Given request:
Please repeat every line of the records below word for word, leaving the pictures out.

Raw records
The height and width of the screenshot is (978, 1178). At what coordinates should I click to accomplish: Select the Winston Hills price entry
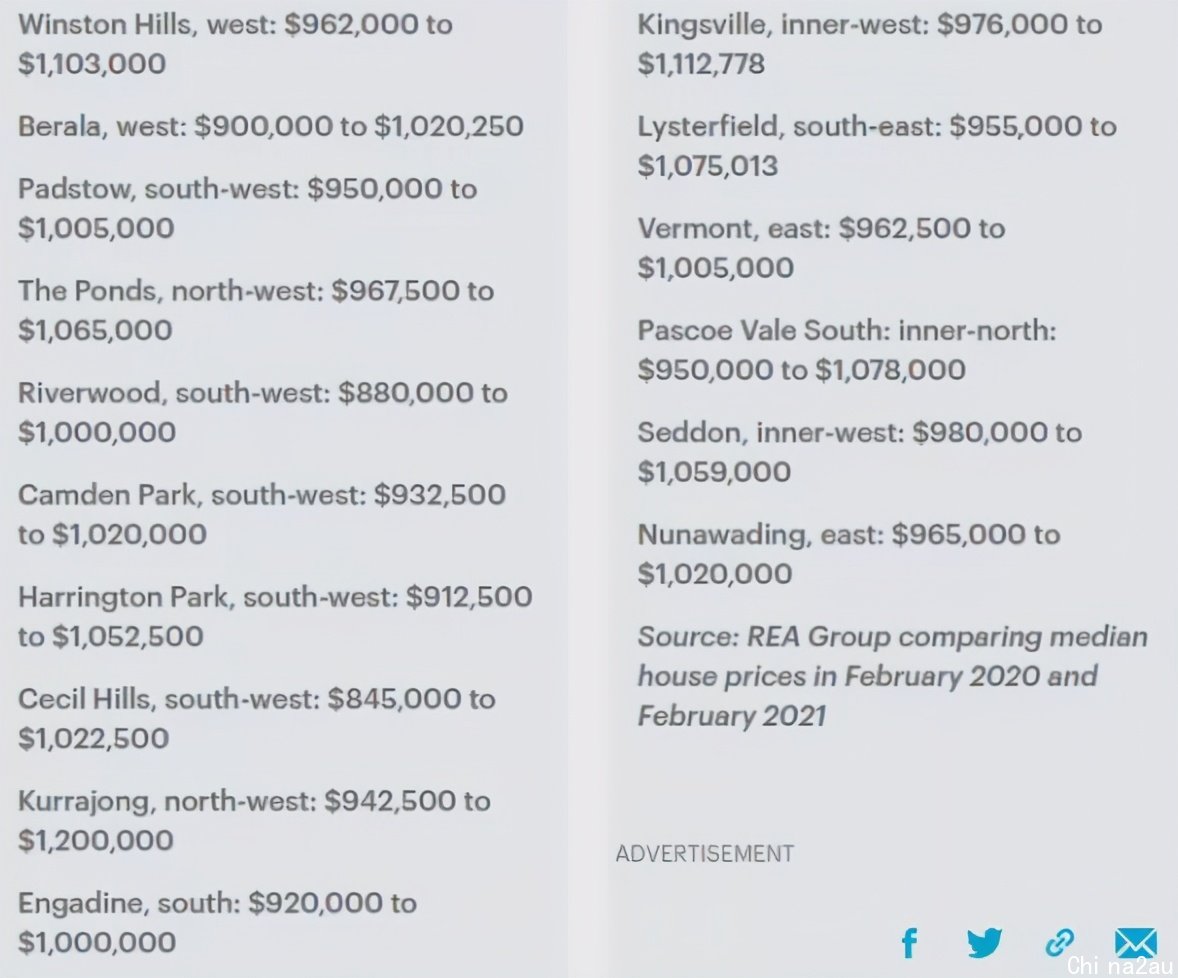pyautogui.click(x=235, y=44)
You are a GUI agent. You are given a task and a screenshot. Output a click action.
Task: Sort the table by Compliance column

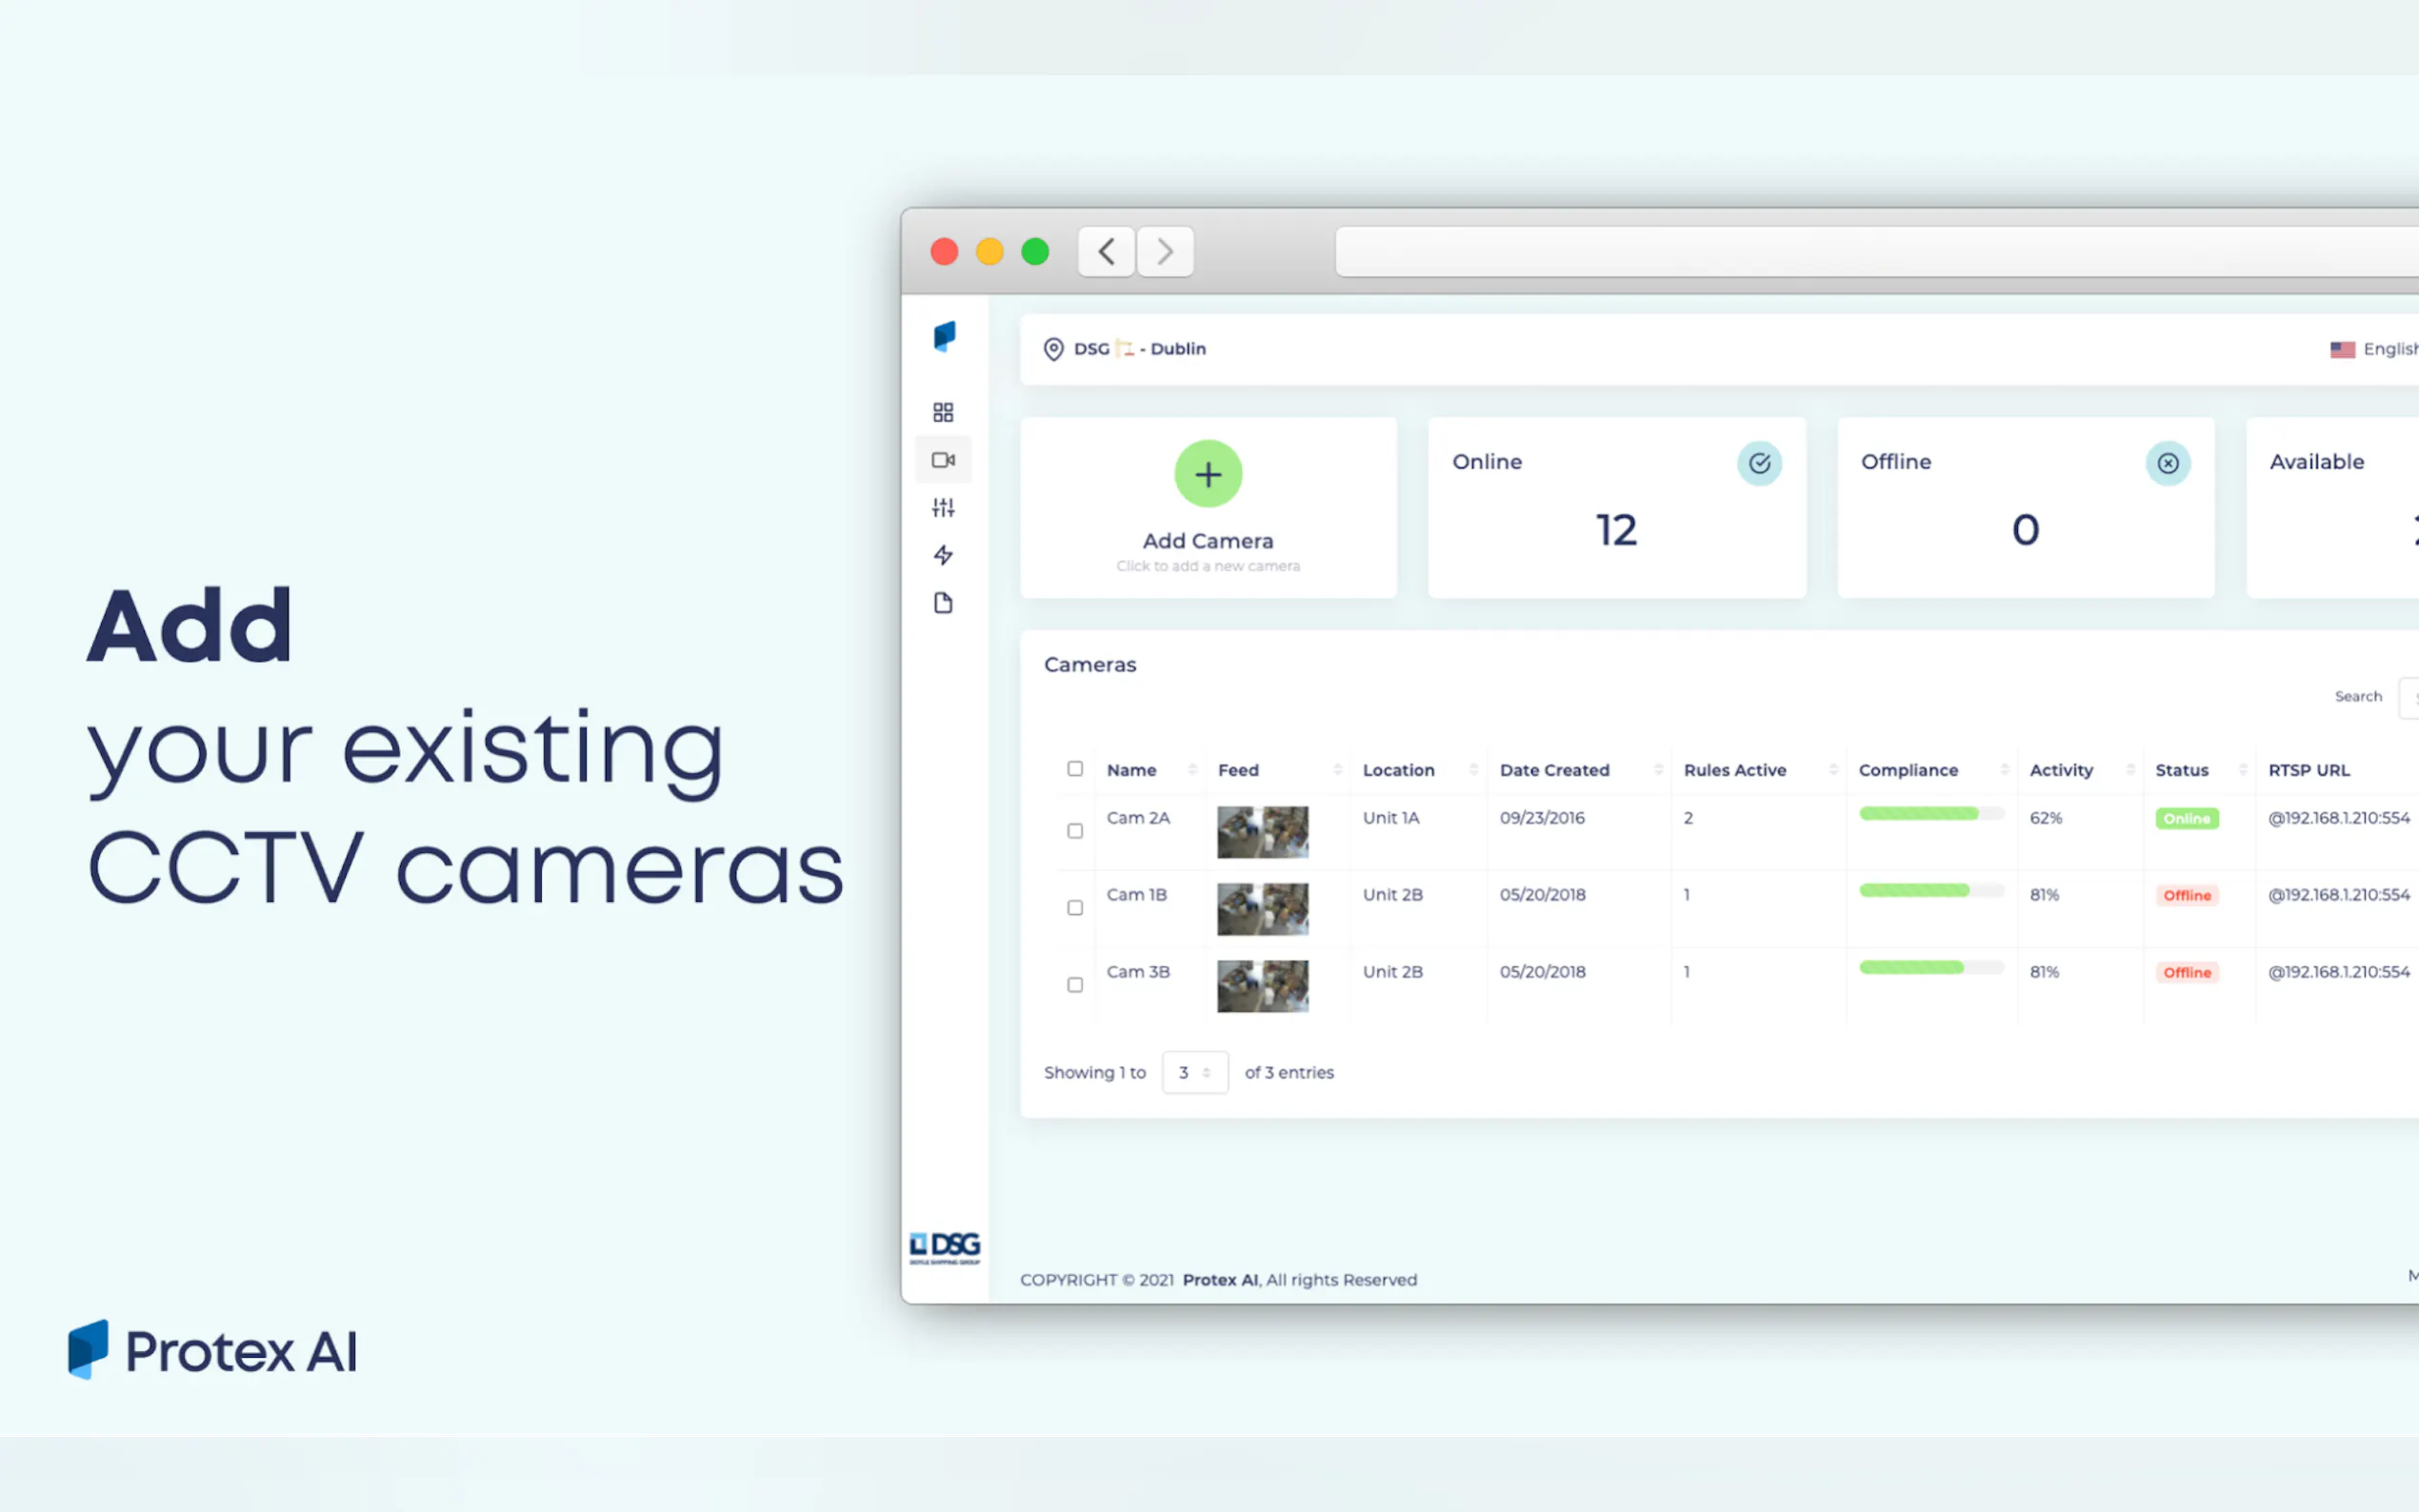click(x=1907, y=770)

Result below:
The height and width of the screenshot is (978, 1178). At what coordinates should I click to accomplish: Select the Winston Hills price entry
pyautogui.click(x=235, y=44)
You are a GUI agent. You are given a task and a screenshot. Output a click action.
Task: Sort the table by Compliance column

click(x=1907, y=770)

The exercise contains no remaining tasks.